Read through the listing below, and copy every line where the string "item" appears.

RECORDED INFORMATION:
_____
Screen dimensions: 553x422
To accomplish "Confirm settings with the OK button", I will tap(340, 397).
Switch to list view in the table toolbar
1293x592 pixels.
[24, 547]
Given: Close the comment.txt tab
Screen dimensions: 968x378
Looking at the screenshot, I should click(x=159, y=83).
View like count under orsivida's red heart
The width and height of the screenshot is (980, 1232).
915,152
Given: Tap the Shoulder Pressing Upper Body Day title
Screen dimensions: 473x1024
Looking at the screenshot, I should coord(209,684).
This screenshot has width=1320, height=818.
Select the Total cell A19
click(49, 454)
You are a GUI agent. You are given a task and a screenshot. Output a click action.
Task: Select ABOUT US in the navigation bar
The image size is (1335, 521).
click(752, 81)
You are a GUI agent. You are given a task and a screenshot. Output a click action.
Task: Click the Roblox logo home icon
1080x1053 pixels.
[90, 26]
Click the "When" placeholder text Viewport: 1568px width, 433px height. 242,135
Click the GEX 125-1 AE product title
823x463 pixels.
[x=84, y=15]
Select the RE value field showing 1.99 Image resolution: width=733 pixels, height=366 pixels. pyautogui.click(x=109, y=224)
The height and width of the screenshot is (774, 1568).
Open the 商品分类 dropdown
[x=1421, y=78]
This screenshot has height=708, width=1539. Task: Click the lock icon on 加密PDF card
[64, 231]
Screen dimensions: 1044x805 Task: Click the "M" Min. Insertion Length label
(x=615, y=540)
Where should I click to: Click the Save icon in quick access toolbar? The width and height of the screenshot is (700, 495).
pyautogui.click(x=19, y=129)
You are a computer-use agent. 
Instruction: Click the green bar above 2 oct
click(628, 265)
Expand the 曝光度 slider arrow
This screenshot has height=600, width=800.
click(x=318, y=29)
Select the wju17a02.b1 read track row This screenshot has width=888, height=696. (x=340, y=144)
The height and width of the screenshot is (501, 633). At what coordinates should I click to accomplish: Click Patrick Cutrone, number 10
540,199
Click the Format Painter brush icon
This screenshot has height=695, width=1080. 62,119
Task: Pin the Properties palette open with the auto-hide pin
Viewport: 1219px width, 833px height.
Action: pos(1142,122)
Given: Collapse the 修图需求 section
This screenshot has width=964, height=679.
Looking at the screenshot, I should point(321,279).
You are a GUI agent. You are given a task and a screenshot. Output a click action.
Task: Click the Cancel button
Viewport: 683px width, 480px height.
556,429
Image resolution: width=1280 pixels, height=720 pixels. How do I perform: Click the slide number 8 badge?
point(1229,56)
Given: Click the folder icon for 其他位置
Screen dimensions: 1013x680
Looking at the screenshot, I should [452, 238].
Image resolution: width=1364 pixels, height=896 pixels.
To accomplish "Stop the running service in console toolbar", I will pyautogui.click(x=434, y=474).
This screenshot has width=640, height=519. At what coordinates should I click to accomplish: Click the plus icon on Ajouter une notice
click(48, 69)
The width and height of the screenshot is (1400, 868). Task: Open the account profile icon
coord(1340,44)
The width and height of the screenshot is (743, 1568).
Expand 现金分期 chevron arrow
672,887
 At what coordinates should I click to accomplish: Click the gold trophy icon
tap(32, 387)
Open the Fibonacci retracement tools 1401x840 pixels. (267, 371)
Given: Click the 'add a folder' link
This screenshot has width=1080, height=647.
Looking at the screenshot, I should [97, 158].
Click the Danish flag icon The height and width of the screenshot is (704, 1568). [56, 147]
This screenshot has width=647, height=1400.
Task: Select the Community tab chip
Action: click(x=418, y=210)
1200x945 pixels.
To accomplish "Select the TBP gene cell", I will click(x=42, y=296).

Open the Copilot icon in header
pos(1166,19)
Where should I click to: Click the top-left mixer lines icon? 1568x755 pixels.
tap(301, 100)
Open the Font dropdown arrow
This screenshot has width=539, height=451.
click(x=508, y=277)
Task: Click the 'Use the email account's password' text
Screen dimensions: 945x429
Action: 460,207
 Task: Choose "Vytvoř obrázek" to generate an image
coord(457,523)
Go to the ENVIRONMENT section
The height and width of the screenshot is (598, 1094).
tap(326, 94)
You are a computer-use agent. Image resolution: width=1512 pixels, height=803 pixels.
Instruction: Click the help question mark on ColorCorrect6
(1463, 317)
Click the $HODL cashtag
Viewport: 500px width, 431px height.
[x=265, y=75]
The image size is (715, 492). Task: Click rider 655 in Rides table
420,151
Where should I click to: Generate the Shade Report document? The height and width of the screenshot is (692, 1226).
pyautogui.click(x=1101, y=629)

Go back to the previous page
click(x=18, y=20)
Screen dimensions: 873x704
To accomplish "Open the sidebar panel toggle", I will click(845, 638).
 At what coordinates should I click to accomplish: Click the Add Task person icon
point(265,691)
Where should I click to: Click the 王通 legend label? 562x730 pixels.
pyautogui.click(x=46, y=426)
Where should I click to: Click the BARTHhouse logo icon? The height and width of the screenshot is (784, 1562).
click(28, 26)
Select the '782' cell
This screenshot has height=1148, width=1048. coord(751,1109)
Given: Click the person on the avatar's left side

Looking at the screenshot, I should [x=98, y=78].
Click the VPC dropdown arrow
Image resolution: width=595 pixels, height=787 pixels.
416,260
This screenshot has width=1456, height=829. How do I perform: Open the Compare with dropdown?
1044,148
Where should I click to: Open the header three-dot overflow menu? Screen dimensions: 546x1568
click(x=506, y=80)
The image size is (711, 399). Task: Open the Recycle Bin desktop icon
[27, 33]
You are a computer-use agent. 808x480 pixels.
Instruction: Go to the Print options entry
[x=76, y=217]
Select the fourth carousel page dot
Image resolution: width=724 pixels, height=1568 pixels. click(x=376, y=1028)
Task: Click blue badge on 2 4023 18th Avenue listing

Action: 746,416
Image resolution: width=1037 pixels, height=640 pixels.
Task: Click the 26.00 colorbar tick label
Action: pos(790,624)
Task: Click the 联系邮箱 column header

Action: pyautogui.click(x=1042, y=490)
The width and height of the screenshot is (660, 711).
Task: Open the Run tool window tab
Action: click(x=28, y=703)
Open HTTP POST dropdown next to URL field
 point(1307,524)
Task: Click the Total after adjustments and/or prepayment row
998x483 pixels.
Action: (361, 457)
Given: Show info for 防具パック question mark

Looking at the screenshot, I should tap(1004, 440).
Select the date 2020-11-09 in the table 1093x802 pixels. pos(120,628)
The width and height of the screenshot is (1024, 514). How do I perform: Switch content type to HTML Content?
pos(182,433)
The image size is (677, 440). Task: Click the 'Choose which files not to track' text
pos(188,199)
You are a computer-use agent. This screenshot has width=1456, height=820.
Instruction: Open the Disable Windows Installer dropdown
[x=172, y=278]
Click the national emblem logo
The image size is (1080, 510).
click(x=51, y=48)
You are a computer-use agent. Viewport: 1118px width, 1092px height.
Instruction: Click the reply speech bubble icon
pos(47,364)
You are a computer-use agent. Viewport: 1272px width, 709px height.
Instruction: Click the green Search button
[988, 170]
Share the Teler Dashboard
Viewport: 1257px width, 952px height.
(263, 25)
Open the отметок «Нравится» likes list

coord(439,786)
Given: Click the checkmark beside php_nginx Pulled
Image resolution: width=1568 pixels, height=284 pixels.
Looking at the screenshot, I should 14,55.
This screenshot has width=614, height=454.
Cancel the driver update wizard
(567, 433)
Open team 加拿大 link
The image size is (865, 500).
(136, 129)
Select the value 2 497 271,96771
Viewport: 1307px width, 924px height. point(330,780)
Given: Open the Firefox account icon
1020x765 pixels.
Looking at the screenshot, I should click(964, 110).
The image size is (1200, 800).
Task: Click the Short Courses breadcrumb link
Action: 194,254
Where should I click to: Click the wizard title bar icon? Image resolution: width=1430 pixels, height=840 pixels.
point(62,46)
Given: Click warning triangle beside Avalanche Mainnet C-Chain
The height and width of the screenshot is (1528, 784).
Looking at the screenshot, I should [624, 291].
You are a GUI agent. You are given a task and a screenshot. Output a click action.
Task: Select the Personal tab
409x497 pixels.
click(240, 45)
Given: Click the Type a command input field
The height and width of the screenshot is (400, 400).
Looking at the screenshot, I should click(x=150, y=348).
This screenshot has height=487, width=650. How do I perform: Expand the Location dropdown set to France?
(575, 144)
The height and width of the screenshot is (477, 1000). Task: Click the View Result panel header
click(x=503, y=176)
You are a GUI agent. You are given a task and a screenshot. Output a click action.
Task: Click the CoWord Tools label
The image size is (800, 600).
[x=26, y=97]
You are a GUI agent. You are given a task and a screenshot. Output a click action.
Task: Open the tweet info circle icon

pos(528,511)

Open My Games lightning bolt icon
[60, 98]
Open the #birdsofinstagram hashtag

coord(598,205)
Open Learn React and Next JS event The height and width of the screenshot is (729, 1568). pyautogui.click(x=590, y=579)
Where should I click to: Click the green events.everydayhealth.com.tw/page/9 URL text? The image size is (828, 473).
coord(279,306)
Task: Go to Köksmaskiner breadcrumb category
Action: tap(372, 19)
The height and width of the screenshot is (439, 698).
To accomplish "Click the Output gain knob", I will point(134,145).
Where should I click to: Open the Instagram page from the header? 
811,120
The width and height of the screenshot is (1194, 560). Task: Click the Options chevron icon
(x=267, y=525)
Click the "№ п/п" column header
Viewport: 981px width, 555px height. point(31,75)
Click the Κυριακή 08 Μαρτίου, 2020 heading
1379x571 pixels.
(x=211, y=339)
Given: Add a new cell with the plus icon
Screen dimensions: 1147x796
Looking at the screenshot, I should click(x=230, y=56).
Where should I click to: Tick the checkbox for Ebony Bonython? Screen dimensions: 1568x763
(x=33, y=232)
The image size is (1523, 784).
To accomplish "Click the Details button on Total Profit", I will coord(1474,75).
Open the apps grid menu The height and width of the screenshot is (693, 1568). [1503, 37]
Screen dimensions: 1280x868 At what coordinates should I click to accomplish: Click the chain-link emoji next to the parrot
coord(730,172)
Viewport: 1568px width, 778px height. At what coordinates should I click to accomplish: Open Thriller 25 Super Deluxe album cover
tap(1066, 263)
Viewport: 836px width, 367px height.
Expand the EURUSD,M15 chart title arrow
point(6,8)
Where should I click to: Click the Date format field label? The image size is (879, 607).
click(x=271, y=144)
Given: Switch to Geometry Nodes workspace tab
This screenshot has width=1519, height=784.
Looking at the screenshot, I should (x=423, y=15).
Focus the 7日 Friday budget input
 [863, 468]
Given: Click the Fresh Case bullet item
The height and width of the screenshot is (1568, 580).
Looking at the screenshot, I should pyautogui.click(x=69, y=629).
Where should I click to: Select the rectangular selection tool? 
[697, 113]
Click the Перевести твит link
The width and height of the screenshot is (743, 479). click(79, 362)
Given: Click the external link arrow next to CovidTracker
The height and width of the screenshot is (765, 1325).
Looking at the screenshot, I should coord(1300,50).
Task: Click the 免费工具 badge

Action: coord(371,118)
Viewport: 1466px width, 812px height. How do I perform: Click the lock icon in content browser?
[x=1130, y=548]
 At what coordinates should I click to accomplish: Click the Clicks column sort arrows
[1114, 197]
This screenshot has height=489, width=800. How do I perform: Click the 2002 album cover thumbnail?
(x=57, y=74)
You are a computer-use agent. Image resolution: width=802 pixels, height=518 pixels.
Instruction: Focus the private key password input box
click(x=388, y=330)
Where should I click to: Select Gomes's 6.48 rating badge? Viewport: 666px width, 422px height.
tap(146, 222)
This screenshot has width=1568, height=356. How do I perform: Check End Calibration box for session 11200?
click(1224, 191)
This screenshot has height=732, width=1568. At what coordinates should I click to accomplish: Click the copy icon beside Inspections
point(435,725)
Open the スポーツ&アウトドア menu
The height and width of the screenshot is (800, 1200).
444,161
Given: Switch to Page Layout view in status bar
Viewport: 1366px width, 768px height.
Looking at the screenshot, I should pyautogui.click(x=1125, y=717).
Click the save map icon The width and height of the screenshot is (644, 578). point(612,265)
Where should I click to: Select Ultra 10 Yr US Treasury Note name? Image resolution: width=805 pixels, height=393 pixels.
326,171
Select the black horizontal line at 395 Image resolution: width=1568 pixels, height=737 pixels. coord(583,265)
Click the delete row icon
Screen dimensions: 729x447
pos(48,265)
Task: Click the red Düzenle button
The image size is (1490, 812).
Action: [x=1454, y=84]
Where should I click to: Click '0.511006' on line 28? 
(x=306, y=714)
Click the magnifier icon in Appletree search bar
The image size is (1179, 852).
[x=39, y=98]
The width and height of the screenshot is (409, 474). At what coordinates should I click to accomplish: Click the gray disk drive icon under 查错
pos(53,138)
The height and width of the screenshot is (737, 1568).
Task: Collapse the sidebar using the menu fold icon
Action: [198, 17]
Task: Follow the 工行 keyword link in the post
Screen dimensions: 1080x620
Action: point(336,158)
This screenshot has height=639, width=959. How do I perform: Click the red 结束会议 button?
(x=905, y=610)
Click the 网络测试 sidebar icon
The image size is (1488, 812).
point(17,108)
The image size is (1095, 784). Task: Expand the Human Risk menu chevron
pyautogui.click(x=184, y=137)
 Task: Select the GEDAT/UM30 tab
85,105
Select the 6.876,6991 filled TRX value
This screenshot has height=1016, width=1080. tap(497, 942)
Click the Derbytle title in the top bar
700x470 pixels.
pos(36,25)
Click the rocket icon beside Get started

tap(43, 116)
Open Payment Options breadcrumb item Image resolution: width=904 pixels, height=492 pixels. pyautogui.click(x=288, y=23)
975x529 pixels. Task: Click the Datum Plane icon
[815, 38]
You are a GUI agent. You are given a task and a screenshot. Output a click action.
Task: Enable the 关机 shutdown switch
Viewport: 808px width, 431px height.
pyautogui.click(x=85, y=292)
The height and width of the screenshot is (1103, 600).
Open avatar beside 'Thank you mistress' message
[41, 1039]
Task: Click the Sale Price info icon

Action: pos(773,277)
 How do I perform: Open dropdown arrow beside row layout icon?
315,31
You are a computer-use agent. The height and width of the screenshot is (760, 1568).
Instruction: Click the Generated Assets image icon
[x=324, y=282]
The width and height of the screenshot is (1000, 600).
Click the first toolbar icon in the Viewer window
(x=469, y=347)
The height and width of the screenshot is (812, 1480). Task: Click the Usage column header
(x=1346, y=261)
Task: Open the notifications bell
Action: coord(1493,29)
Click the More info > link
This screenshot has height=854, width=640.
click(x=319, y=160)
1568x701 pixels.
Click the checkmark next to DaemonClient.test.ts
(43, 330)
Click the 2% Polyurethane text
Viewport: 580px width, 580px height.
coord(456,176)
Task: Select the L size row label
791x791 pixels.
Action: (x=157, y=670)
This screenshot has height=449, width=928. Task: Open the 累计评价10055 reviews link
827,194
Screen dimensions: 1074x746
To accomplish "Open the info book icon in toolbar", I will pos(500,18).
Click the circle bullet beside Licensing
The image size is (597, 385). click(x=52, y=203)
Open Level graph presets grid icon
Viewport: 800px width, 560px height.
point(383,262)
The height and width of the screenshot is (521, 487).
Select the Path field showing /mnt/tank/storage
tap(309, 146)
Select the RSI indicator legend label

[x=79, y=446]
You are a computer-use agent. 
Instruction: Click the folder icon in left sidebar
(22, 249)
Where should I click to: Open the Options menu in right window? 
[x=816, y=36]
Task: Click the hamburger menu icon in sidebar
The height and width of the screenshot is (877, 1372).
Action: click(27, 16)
_____
SOLUTION FOR THIS PROBLEM:
Given: Click the Fresh Case bullet item
Open Payment Options breadcrumb item Image resolution: width=904 pixels, height=492 pixels. pyautogui.click(x=288, y=23)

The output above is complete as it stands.